*Quoted passage*.
# Digital HID ballasts, musts read!!!



## hazewarrior (Sep 11, 2007)

I haven't seen any posts on digital HID lights and thought I would share. These lights are the future of indoor growing. Here are some reasons you should go DIGITAL:
 
This digital ballast reduces energy consumption by 15% - 20%! Power factor is 99% efficient. They offer silent operation and have built-in axial fans for cooling. Built-in short circuit protection is standard. 

The ballasts improve lamp life by up to 3 times using constant wattage output, resulting in near perfect illumination. The've been proven and tested to over 200,000 switchings! 

*They Can ignite both MH and HPS lamps. *

Most Electronic H.I.D. Lighting Ballasts have built-in fuse protection: 2 built-in fuses, Thermal overload protection and Sleep Mode function for safety. 

250W and 400W digital ballast weighs only 2 lbs. 600W ballast weighs only 3.5 lbs.


----------



## Mutt (Sep 11, 2007)

They run much cooler than regular ballasts too....
(thought I'd add that  )

(oh and cost more)


----------



## MrPuffAlot (Sep 11, 2007)

I have digress..

i bought a 600w digital ballast light kit.
It DIED.. maybe bad luck, who knows.

So i went and got a old but PROVEN magnetic 1000w Ballast light kit.
-  if you are that worried about electricity.  Shouldn't grow.
I know we all harp on cost, but PIMPING isn't cheap.
-  want more light output, buy a bigger ballast.

- the fan..  a moving mechanical part.  How long do you think it can last?
If it runs so cool, why does it need one?? my 1000w doesnt have a fan.

Just some things to consider.


----------



## fugly (Sep 12, 2007)

*Provided records*.
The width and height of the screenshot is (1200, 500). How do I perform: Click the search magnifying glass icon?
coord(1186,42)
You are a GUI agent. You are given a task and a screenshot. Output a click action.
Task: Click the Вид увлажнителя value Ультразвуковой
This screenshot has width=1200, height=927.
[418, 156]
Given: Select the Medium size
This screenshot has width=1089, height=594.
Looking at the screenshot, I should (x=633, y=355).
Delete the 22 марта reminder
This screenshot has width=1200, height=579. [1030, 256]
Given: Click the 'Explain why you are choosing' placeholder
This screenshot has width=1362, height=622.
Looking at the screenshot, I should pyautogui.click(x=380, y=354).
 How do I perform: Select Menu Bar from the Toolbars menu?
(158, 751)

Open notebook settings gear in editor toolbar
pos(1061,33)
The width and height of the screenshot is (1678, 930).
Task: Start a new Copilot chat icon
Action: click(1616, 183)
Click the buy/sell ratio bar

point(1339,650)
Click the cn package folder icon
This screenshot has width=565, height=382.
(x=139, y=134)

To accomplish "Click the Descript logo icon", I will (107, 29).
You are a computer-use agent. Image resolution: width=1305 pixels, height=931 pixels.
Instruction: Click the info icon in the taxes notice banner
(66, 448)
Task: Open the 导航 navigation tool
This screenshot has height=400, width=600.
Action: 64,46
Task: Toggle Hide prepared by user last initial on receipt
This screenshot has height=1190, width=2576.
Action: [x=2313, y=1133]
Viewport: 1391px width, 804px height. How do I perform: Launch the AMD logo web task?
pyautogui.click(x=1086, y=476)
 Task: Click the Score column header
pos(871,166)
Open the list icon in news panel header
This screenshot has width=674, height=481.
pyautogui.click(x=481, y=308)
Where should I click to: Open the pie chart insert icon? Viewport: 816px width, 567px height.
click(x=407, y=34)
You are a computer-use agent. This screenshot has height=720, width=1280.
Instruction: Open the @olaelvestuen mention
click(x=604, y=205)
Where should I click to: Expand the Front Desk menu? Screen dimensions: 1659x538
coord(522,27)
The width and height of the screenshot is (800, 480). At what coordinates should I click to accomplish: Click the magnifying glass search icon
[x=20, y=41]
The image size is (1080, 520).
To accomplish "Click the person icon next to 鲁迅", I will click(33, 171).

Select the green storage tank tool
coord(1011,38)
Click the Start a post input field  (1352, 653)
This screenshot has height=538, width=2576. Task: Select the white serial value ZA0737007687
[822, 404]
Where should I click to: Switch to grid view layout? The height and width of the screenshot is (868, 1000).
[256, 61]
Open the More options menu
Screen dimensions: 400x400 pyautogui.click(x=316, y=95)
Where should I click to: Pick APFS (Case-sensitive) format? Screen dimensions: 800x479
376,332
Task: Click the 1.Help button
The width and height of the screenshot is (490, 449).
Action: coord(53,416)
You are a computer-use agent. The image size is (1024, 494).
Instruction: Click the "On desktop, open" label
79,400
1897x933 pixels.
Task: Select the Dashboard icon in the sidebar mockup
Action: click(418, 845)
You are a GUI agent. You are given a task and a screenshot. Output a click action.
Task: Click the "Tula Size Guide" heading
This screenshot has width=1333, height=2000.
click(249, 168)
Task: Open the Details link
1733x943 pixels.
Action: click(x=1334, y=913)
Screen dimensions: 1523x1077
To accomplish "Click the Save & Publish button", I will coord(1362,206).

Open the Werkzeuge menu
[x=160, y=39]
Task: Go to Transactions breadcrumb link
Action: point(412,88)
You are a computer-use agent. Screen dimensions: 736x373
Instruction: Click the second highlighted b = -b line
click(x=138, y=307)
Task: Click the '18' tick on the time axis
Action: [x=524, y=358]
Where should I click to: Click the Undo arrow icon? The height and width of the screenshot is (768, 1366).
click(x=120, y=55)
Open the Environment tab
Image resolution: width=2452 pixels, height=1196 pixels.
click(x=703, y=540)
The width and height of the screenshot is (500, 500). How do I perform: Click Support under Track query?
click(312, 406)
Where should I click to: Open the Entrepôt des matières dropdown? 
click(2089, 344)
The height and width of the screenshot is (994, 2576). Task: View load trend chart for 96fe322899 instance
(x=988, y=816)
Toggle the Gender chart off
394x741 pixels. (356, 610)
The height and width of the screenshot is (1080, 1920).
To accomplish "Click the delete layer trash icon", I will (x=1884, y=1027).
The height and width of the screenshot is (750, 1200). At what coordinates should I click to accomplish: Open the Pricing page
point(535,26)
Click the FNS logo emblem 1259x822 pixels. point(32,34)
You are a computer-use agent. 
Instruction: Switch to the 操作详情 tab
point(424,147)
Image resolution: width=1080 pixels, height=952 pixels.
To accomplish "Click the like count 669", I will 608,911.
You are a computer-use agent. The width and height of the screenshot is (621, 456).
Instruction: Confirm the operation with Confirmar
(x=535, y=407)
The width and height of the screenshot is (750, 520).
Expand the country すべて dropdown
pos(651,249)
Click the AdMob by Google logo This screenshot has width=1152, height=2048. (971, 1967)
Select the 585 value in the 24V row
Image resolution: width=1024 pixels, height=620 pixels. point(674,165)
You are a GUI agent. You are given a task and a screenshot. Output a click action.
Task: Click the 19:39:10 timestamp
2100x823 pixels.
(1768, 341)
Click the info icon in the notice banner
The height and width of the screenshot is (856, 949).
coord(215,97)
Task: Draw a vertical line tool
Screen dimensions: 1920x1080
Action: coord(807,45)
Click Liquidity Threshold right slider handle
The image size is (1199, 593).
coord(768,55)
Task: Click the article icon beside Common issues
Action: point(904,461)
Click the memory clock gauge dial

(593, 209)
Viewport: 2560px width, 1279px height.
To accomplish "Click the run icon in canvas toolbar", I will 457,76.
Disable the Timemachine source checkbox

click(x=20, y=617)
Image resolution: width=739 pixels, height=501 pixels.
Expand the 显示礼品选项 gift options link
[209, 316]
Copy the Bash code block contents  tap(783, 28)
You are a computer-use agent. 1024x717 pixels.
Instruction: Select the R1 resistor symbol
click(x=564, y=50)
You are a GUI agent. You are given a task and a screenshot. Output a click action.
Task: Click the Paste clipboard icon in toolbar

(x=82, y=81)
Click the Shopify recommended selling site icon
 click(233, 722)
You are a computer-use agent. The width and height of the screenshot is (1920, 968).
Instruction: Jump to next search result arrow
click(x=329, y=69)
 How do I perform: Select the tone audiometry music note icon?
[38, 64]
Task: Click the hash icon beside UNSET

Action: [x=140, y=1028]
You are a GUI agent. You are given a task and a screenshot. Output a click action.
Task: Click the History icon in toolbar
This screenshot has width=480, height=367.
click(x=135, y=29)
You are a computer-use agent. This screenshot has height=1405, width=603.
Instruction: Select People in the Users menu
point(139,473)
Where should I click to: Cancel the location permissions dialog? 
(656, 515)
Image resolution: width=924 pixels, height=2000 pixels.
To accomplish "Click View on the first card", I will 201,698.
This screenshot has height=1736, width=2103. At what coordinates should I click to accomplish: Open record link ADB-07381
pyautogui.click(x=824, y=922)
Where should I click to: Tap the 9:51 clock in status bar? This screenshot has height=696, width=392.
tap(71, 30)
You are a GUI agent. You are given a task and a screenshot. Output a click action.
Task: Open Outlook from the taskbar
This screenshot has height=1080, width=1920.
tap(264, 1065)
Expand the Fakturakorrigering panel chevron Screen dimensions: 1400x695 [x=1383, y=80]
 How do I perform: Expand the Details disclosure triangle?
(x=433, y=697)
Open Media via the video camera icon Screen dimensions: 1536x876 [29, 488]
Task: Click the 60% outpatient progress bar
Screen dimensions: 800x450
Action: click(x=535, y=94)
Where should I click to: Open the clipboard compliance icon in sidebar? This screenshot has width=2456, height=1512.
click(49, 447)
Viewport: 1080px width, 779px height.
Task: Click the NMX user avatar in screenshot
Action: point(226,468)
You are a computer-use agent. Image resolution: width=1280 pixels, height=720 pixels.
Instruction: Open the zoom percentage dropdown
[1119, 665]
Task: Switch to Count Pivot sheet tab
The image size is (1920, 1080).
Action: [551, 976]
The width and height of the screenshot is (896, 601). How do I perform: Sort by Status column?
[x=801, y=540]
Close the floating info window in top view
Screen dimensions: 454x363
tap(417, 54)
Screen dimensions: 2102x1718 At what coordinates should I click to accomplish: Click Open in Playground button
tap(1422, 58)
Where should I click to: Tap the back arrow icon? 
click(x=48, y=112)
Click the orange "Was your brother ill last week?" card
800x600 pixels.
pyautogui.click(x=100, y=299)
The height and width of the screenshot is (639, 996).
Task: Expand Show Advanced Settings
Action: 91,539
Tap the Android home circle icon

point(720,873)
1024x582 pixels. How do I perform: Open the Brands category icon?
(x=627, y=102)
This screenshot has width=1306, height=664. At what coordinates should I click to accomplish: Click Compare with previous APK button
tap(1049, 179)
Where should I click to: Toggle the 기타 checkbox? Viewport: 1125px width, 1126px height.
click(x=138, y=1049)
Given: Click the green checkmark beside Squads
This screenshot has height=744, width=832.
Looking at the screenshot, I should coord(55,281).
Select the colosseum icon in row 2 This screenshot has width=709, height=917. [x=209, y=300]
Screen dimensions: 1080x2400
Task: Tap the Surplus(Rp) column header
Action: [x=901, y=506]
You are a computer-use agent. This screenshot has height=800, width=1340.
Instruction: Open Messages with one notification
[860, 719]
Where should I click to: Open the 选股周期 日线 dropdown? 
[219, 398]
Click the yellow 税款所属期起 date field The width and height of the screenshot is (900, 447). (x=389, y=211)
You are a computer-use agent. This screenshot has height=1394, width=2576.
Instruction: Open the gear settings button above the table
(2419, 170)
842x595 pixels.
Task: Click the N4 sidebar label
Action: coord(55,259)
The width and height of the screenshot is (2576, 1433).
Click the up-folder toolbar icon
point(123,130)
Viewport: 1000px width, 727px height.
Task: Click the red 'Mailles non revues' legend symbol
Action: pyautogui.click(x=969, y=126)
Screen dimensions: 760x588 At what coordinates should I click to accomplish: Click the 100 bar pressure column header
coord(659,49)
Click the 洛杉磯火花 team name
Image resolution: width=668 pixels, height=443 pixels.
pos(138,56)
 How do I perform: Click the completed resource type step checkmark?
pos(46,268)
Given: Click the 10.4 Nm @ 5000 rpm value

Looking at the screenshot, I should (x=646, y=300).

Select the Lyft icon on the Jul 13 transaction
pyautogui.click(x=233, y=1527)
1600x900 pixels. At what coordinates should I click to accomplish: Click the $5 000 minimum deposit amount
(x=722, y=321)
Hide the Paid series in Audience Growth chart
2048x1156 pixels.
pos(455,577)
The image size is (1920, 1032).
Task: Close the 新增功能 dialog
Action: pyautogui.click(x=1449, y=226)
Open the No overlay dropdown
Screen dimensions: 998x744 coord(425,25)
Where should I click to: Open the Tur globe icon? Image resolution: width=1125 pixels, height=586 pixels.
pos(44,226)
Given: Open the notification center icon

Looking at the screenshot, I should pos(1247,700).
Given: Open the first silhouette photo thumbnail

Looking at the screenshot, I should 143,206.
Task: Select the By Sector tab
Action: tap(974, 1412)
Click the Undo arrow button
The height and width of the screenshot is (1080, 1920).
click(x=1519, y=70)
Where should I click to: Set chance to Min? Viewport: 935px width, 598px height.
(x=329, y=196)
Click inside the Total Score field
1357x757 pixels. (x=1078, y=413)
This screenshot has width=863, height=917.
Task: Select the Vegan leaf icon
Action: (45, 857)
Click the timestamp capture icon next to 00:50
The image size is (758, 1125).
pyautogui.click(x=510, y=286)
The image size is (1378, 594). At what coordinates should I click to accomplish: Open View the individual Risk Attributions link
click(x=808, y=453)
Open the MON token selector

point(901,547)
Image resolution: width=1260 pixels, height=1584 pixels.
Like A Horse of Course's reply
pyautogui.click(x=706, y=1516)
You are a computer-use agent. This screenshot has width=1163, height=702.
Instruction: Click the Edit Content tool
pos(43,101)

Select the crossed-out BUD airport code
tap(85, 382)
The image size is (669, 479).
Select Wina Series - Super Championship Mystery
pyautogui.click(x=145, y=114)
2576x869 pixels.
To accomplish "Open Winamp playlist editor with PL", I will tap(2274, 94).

*Objective*. Retype everything from "I haven't seen" down to "over 200,000 switchings!" in the digital HID ballast thread above.

*Answer to the problem*.
I haven't seen any posts on digital HID lights and thought I would share. These lights are the future of indoor growing. Here are some reasons you should go DIGITAL:
 
This digital ballast reduces energy consumption by 15% - 20%! Power factor is 99% efficient. They offer silent operation and have built-in axial fans for cooling. Built-in short circuit protection is standard. 

The ballasts improve lamp life by up to 3 times using constant wattage output, resulting in near perfect illumination. The've been proven and tested to over 200,000 switchings!